Jubir KPK, Febri Diansyah memastikan, KPK akan berupaya meyakinkan Hakim tunggal Kusno‎ bahwa penyidikan ‎dan penetapan tersangka terhadap Novanto sah dan sesuai ketentuan yang berlaku. KPK berencana menghadirkan bukti, saksi dan ahli untuk meyakinkan hakim Kusno.

"Kami juga berencana menghadirkan bukti-bukti, saksi dan ahli untuk meyakinkan bahwa proses hukum dan penyidikan yang kita lakukan selama ini dalam konteks penyidikan kedua terhadap SN (Setya Novanto) dilakukan secara benar sesuai hukum acara yang berlaku," kata Febri di Gedung KPK, Jakarta, Kamis (7/12) malam.

‎Sidang perdana gugatan praperadilan Novanto ini digelar di PN Jaksel, Kamis (7/12). Dalam persidangan perdana ini, KPK telah mendengarkan permohonan Novanto yang diwakili tim kuasa hukum. KPK pun telah menyiapkan jawaban untuk disampaikan dalam persidangan Jumat (8/12).‎

"Terkait sidang praperadilan yang diajukan SN, tim KPK sudah datang dan mendengarkan permohonan yang disampaikan oleh pihak SN, dan besok direncanakan jawaban lengkap dibacakan dan disampaikan," katanya.

KPK berkeyakinan Hakim Kusno akan profesional dan berpegang pada hukum acara yang berlaku yang menyebutkan proses persidangan gugatan praperadilan akan berlangsung selama tujuh hari kerja. Dengan demikian, sidang putusan gugatan ini akan dibacakan pada Kamis (14/12) mendatang atau sehari setelah sidang perdana pokok perkara korupsi e-KTP dengan terdakwa Setya Novanto digelar.

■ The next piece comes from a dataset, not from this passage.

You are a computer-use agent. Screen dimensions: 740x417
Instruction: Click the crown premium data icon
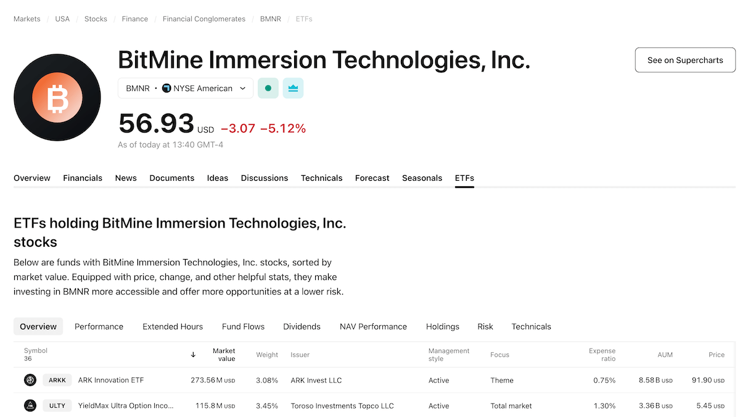pos(293,88)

‎"Kami percaya hakim akan profesional untuk menangani sidang praperadilan ini karena hukum acaranya ada yang mengatur mengenai batas waktu tujuh hari. Tentu itu perlu kita manfaatkan secara maksimal agar proses-proses pembuktian bisa berjalan lebih kuat dan berimbang antara satu pihak dengan pihak lain," katanya.